The proposed future of Deflect monitoring is the Deflect Labs Information Sharing and Analysis Centre (DL-ISAC). The underlying idea behind this project, summarised in the schematic below, is to split the Baskerville engine into separate User Module and Clearinghouse components (dealing with log processing and model development, respectively), to enable a complete separation of personal data from the centralised modelling. Users would process their own web logs locally, and send off feature vectors (devoid of IP and host site details) to receive a prediction. This allows threat-sharing without compromising personally identifiable information (PII). In addition, this separation would enable the adoption of the DL-ISAC by a much broader range of clients than the Deflect-hosted websites currently being served. Increasing the user base of this software will also increase the amount of browsing data we are able to collect, and thus the strength of the models we are able to train.

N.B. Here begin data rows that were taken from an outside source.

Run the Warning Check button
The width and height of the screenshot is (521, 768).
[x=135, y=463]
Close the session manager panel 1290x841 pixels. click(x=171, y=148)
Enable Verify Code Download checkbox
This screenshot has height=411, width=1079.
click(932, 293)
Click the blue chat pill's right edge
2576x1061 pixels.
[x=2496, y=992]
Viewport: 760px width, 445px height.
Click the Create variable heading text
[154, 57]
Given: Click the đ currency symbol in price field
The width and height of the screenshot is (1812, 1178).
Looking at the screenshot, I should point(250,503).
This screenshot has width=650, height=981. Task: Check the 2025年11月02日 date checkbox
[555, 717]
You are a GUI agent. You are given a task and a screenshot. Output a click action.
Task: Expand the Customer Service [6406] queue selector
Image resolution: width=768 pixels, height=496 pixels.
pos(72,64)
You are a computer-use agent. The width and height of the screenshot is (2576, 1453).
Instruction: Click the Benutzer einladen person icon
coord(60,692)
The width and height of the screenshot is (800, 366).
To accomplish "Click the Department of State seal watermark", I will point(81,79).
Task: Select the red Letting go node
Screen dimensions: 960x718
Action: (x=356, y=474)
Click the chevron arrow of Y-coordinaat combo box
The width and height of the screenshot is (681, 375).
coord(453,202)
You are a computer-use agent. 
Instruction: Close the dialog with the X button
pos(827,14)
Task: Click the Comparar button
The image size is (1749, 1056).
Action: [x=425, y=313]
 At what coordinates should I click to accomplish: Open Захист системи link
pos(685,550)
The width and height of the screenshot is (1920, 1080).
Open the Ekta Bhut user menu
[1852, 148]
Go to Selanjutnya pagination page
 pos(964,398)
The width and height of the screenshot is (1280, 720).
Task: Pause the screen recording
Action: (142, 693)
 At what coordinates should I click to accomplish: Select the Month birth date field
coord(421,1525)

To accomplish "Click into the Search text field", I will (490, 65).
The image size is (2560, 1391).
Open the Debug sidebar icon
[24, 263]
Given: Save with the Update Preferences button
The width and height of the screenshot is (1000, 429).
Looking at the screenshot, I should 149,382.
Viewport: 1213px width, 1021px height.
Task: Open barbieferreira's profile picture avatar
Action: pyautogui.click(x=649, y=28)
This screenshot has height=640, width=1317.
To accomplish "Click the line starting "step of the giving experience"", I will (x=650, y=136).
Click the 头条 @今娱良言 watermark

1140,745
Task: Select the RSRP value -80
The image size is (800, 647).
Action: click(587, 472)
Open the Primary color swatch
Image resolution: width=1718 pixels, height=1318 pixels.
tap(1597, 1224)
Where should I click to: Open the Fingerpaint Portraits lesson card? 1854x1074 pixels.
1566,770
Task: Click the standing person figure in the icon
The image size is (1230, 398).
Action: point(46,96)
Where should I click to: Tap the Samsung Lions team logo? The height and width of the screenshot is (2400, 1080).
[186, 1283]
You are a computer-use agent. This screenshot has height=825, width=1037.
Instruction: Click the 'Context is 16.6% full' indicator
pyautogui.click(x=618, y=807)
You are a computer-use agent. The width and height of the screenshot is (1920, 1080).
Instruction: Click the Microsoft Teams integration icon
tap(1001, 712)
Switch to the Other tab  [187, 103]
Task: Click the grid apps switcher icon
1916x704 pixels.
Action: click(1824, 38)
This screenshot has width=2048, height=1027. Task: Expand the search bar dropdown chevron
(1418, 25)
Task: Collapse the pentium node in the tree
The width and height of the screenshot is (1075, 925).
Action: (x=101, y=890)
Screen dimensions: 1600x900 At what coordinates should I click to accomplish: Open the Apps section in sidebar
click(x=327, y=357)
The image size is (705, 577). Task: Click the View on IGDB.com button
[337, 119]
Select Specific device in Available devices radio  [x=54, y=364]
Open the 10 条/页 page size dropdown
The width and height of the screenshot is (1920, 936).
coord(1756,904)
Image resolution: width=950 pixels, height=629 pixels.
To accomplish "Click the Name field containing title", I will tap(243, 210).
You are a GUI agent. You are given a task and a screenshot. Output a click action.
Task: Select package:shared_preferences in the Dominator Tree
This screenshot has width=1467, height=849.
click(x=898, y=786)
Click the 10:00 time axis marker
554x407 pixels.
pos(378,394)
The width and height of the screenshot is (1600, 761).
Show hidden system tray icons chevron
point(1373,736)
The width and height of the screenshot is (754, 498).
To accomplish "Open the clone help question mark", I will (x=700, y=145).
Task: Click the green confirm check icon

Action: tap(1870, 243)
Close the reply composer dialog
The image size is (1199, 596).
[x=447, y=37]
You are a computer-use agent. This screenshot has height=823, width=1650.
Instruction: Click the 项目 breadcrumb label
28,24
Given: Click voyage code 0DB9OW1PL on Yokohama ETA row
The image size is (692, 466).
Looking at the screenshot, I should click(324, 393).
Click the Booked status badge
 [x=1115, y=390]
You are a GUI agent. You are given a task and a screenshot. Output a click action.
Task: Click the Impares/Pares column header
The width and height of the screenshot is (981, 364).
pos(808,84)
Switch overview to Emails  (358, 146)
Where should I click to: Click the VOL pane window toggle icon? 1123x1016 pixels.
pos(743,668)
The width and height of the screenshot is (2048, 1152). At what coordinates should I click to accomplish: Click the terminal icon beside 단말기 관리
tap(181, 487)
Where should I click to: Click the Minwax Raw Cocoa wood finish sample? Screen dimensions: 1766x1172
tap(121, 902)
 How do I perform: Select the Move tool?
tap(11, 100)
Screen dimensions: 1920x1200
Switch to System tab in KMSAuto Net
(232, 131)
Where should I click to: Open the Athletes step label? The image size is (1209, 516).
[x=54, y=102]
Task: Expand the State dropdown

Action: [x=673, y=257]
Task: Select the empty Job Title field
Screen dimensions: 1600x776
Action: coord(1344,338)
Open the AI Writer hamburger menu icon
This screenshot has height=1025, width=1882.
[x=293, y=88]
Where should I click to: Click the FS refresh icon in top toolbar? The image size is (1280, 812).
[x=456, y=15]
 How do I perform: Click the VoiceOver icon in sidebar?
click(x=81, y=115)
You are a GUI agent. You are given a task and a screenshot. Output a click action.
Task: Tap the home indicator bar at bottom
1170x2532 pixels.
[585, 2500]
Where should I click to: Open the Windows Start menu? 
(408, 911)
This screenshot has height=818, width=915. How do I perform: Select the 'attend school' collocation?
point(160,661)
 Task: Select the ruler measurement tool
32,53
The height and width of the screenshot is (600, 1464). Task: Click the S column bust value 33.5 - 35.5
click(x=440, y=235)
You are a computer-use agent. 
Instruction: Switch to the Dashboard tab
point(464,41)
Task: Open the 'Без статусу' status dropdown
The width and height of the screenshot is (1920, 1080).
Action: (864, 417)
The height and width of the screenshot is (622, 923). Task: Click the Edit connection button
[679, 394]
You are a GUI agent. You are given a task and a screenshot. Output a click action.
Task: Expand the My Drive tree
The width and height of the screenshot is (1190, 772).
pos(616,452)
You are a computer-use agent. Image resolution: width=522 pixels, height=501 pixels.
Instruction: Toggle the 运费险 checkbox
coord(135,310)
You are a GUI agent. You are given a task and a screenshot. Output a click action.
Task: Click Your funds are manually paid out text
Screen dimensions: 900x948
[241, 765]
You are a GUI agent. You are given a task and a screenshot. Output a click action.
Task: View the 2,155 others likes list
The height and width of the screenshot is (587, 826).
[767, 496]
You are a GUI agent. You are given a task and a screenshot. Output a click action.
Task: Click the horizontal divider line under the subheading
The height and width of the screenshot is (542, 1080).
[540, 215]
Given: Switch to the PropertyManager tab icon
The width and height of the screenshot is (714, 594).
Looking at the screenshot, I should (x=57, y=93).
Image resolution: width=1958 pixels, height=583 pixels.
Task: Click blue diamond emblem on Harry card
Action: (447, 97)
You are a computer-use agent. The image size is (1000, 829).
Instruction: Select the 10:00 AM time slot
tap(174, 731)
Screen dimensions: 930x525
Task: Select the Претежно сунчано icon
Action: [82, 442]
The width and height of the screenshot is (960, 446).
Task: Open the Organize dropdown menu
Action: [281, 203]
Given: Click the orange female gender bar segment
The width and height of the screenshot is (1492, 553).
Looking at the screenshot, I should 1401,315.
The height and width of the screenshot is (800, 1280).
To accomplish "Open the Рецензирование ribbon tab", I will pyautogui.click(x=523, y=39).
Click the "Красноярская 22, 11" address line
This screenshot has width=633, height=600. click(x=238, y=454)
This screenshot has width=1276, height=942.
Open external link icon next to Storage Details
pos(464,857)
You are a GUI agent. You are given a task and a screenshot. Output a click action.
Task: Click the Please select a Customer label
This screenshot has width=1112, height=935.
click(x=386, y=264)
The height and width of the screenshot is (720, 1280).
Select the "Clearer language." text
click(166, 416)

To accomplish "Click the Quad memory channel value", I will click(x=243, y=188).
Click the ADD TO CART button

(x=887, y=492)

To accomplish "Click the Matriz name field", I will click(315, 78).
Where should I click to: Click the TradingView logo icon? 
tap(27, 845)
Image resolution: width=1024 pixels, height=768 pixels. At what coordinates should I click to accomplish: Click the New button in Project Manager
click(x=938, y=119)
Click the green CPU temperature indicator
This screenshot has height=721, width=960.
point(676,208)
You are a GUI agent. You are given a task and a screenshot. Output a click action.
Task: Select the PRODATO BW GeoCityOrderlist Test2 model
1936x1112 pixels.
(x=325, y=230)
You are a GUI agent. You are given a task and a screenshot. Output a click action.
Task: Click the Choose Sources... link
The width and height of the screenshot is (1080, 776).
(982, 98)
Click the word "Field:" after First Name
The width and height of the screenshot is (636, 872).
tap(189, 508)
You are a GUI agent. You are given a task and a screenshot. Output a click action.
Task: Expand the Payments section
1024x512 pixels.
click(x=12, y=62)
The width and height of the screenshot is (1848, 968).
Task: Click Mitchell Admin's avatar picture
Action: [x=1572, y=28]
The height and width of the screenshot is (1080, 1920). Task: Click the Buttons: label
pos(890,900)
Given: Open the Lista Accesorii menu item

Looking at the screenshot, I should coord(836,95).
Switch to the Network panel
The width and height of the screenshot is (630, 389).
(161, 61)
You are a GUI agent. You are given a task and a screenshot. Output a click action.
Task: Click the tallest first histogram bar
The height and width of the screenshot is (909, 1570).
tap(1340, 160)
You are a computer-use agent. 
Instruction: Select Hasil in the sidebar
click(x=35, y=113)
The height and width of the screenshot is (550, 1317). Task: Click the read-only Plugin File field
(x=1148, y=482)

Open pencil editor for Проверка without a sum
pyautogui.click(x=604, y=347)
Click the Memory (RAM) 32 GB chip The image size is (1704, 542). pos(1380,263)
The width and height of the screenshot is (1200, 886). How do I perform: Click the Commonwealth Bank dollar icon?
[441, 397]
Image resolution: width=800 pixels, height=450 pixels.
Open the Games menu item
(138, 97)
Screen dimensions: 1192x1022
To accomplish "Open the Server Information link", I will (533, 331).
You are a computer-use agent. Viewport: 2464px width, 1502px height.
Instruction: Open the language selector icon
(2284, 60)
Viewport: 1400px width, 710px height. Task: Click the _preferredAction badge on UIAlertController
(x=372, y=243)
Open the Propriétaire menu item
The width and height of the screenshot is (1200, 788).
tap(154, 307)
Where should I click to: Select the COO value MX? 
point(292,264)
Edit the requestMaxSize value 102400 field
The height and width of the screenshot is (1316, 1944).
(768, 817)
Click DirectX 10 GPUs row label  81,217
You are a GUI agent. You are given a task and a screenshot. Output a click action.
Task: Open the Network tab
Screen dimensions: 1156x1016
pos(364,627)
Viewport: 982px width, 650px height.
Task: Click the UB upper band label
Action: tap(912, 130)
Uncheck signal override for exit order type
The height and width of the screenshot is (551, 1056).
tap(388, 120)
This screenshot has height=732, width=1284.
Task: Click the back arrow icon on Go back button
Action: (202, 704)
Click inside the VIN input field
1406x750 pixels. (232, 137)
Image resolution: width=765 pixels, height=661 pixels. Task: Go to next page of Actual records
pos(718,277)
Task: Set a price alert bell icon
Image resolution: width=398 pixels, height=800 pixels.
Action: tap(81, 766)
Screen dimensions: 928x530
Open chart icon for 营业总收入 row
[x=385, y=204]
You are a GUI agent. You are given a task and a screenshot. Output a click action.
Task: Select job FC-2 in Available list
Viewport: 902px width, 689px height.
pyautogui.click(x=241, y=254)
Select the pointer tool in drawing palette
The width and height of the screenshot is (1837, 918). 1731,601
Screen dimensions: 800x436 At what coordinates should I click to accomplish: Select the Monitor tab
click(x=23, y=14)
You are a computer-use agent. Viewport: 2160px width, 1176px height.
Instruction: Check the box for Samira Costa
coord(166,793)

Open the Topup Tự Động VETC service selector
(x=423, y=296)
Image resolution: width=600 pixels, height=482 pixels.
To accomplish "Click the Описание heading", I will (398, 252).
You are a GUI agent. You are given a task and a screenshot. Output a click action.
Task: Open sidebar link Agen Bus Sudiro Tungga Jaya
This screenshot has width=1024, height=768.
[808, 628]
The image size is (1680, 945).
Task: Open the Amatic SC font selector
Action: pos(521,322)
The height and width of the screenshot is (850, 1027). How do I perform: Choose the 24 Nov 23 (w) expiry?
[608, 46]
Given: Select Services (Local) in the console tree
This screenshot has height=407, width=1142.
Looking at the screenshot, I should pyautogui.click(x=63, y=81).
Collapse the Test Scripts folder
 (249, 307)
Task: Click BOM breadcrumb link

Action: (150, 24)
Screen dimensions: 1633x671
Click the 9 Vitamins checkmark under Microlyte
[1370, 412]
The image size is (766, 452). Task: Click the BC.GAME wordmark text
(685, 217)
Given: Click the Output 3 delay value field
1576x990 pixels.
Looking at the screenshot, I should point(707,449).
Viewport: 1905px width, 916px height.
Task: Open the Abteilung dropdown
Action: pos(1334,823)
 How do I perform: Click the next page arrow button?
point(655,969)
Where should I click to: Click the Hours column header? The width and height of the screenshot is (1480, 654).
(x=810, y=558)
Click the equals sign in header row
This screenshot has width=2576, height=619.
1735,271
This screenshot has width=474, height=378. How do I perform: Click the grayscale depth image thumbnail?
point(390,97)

Baskerville is an open-source project, with its first release scheduled next quarter. We hope this will represent the first step towards enabling a new era of crowd-sourced threat information sharing and mitigation, empowering internet users to keep their content online in an increasingly hostile web environment.

Figure 6: A schematic of the proposed structure of the DL-ISAC. The infrastructure is split into a log-processing user endpoint, and a central clearinghouse for prediction, analysis, and model development.

A Final Word: Bias in AI

In all applications of machine learning and AI, it is important to consider sources of algorithmic bias, and how marginalised users could be unintentionally discriminated against by the system. In the context of web traffic, we must take into account variations in browsing behaviour across different subgroups of valid, non-bot internet users, and ensure that Baskerville does not penalise underrepresented populations. For instance, checks should be put in place to prevent disadvantaged users with slower internet connections from being banned because their request behaviour differs from those users that benefit from high-speed internet. The Deflect Labs team is committed to prioritising these considerations in the future development of the DL-ISAC.